TASK GOAL:
Repeat only the lines from the one containing "The image size" to the final line below, exactly as they read, and leave every picture out.

+--

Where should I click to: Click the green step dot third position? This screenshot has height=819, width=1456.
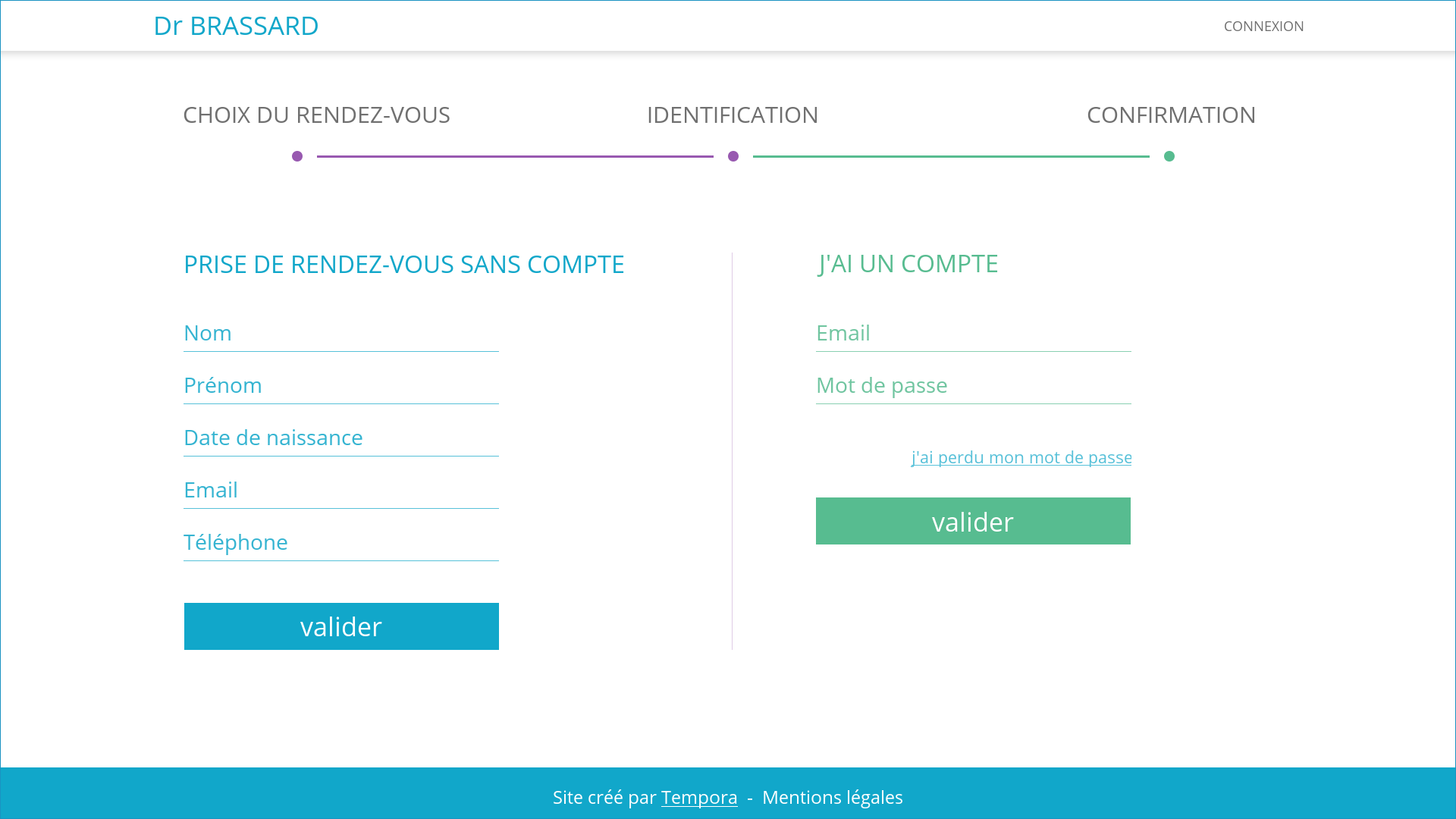(1169, 155)
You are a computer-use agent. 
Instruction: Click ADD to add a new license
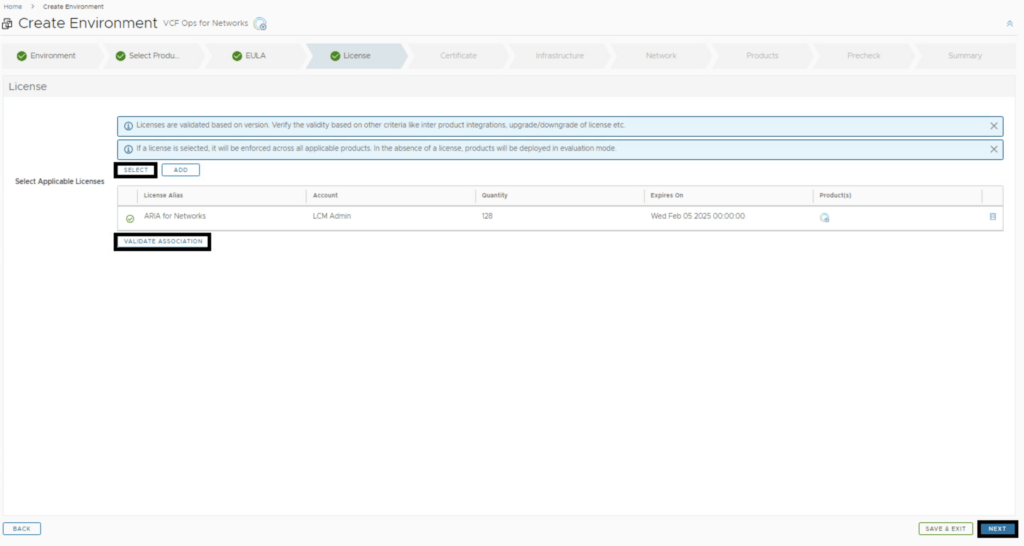180,170
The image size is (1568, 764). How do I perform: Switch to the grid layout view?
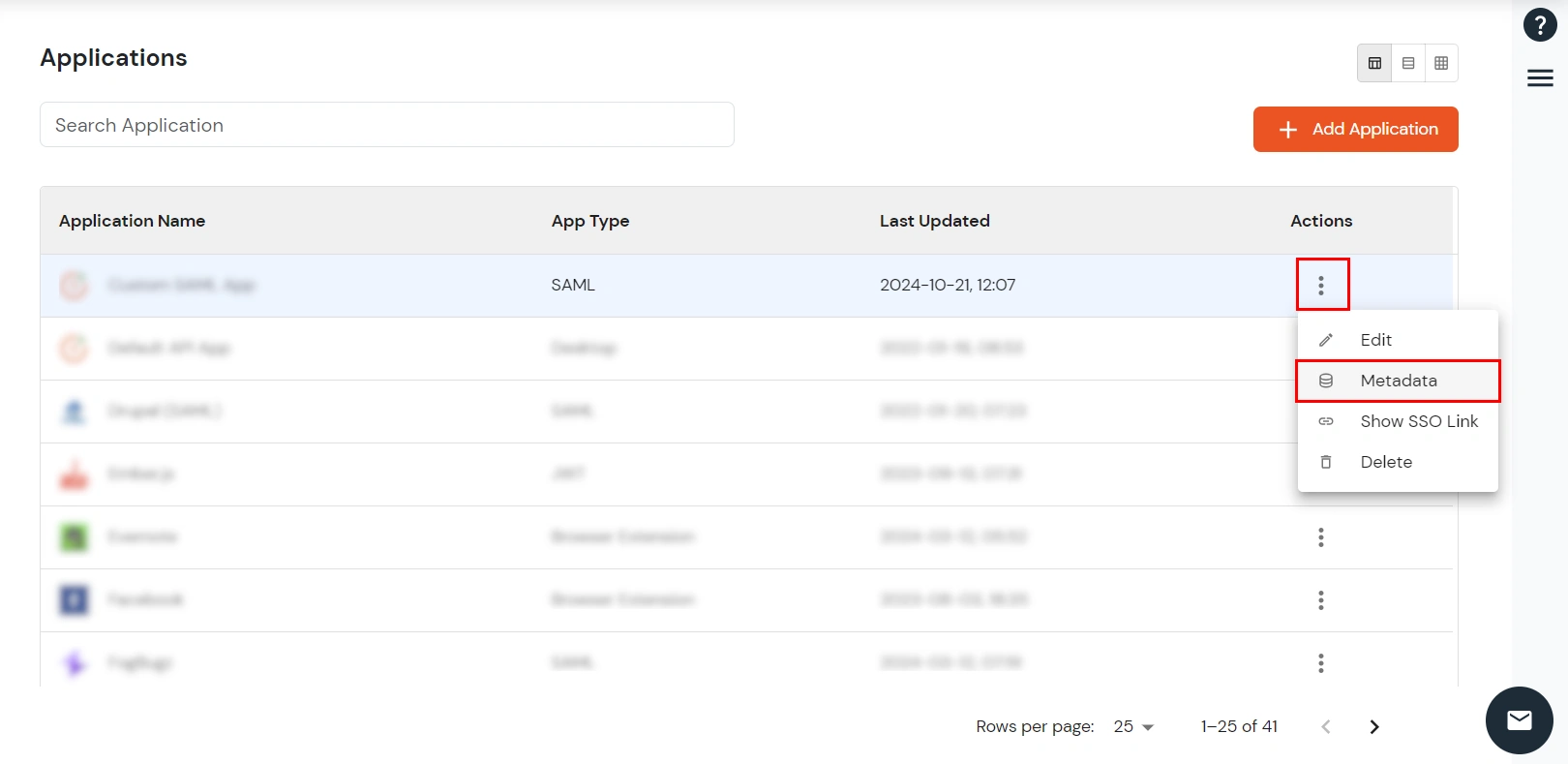(x=1441, y=63)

+--

WRITTEN REPLY:
The image size is (1568, 764). How do I perform: Switch to the grid layout view?
(x=1441, y=63)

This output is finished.